# Arena?



## mlkarel2010 (Jan 27, 2008)

I've never heard of sawdust to cover an entire arena. do you plan on using it to cover your entire arena?


----------



## CowPony (Oct 30, 2008)

Well I have an outdoor arena and the grass turned to mud which turned to dried hard impossible to work on footing so I was looking into something I could do for a suitable footing that won't hurt my horses feet. I thought of sand but it's quite expensive.


----------



## mlkarel2010 (Jan 27, 2008)

i've only seen saw dust for bedding for the pony rides at fairs and stuff because it's easy to just scoop the poop up w/ it and throw it all away.... i just think that for out door saw dust would cause a lot of problems... and when it gets wet it smells...


----------



## Spastic_Dove (Oct 4, 2007)

I think sawdust is too light. It would get sloppy and dusty. 
Check out this article for some pros and cons of different footing:
http://pubs.cas.psu.edu/freepubs/pdfs/ub038.pdf


----------



## Rebelappy (Dec 22, 2008)

yeah never heard of using sawdust for arena footing most places around here just us sand it stays around. dont think sawdust would stick around with a good windstorm. we have alot of those around here


----------



## PoptartShop (Jul 25, 2010)

Sawdust is pretty dusty, I wouldn't recommend it for an arena flooring.


----------



## starlinestables (Nov 24, 2008)

I've ridden in a saw dust arena.. it will become quite dusty as it breaks down even more. Unless you have a major hook up in saw dust, it really isn't cheaper because you have to keep adding to it.


----------



## my2geldings (Feb 18, 2008)

CowPony said:


> Does sawdust make a good arena footing? And if not what are some good indoor and outdoor arena footings?
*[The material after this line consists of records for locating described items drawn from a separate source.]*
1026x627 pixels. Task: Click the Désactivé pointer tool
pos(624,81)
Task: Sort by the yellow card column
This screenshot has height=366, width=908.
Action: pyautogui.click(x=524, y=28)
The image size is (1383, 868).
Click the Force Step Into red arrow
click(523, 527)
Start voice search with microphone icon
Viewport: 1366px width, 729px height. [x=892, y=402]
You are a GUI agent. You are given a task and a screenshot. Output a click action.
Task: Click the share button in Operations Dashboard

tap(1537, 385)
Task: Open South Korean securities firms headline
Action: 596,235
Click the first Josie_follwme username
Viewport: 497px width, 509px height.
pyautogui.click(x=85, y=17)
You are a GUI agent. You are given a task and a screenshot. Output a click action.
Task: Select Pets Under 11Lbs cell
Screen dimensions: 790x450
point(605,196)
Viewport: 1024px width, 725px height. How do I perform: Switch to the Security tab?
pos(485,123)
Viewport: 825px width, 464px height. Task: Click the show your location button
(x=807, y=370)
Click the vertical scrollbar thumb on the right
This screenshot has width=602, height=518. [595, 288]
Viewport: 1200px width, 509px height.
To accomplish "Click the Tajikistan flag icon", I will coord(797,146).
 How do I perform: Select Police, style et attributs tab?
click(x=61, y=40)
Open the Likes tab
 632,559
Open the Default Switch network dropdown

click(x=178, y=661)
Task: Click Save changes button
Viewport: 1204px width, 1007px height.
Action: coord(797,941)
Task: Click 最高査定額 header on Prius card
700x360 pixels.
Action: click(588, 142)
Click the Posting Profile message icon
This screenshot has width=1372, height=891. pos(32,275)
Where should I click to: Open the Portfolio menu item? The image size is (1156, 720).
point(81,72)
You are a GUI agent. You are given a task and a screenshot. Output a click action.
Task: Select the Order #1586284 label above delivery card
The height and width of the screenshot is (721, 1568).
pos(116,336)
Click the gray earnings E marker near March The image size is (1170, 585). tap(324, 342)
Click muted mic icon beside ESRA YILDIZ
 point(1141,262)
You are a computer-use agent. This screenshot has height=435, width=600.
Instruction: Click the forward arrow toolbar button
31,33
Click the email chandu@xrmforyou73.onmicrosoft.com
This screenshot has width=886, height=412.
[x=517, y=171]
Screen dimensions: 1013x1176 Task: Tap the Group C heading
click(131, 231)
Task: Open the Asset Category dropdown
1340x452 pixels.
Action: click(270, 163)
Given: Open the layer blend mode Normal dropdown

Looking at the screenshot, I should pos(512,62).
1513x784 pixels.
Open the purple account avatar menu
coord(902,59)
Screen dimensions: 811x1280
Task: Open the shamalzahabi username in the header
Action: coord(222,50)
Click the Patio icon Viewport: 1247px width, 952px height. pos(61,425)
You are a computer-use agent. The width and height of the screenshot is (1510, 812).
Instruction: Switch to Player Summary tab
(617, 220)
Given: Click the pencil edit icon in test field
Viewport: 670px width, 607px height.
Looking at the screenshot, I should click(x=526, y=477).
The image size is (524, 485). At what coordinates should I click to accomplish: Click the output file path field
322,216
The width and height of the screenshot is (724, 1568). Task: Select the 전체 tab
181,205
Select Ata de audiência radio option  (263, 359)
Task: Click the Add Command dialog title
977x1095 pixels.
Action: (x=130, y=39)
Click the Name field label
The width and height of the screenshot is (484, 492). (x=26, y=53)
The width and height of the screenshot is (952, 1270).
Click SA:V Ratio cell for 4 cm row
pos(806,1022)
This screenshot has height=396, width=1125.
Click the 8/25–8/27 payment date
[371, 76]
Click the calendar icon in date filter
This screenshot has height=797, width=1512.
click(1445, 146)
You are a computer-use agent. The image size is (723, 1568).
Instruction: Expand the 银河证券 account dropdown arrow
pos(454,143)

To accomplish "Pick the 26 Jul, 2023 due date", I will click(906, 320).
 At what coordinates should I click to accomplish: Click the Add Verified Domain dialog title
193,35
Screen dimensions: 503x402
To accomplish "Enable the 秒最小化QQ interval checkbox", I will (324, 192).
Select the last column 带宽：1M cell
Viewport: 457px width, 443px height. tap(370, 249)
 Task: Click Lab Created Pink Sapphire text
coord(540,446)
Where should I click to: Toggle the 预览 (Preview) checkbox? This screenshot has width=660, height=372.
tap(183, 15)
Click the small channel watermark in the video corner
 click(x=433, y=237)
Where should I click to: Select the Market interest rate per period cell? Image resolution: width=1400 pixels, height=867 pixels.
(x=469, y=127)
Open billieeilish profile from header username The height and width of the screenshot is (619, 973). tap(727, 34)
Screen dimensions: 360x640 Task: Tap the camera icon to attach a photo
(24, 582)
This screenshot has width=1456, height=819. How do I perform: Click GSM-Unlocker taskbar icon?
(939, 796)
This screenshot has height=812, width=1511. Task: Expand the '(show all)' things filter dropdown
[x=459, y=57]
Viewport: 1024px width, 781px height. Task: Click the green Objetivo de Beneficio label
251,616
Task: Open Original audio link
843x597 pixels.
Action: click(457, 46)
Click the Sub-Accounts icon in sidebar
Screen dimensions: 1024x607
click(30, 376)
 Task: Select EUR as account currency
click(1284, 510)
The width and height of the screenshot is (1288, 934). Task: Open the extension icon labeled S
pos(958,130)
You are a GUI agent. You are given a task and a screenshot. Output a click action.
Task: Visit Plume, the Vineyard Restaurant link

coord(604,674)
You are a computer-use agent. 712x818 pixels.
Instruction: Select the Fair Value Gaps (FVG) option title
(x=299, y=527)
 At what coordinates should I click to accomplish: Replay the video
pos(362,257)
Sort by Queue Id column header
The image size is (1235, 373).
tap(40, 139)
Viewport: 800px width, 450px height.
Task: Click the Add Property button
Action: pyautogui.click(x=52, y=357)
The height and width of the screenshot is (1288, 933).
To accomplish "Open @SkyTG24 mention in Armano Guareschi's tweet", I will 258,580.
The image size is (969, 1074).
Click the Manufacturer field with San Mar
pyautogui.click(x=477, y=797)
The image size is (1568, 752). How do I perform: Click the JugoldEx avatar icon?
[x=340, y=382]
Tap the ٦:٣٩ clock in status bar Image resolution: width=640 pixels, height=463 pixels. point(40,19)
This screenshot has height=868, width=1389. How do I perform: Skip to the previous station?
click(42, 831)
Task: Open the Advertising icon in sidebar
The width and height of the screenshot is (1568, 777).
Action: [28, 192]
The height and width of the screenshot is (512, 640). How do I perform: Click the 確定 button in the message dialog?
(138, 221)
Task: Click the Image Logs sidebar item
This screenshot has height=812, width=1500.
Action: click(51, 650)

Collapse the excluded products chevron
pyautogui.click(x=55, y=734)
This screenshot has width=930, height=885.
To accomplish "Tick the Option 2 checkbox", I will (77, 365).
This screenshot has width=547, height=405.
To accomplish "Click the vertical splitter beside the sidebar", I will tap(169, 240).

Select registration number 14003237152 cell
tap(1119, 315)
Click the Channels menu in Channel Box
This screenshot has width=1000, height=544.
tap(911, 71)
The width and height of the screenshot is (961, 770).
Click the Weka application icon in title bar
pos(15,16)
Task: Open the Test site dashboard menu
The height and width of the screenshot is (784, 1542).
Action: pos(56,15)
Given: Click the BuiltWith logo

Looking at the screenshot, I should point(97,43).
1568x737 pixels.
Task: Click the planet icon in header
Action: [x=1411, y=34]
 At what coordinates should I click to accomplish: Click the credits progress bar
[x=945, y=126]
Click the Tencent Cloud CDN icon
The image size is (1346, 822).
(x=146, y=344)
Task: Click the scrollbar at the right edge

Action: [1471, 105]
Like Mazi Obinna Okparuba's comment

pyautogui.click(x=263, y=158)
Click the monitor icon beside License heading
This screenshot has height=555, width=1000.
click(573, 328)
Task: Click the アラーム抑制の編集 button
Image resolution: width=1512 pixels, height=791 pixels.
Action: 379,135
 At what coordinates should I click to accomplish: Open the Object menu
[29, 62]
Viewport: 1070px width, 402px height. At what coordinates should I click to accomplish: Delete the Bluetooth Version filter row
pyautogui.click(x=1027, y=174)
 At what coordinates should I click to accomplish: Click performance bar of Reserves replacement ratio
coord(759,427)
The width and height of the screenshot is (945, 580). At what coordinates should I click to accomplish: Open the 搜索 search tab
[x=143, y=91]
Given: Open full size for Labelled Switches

I have seen is used once but it was mixed with something else but the smell was horrandous. Whenever you got in that arena, the strength of the smell of shavings was horrible and I don't mean that litghtly. I would never go there for showing again.


----------



## kershkova (Jun 25, 2008)

We use sand and water it with water mixed with calseum so it dosen`t need to get watered for long pirods of time.


----------



## huntseat7 (Dec 31, 2008)

no sawdust isn't a good footing. It breaks down fast when stepped on and becomes dusty. I love the new wax coated sands that are out there, and stone-dust with a dirt/sand on top is great, but needs to be watered


----------



## Hoofprints in the Sand (Nov 23, 2008)

Our stable uses some type of sand, and gets watered a lot (they have sprinklers in the ceiling) to keep it moist and avoid any dust.


----------



## RockinTheBit07 (Jan 3, 2008)

I have only seen sawdust used in stalls and aisle ways. We have dirt/sand and they tractor it every so often when it gets too hard. We did at one point have wood chips for the indoor, i hated them, sand is much better and softer!!!


----------



## whitetrashwarmblood (Aug 24, 2008)

Our stable has always used race track footing. I wouldn't use sawdust.


----------



## farmpony84 (Apr 21, 2008)

I was going to use blue stone dust and sand mix...


----------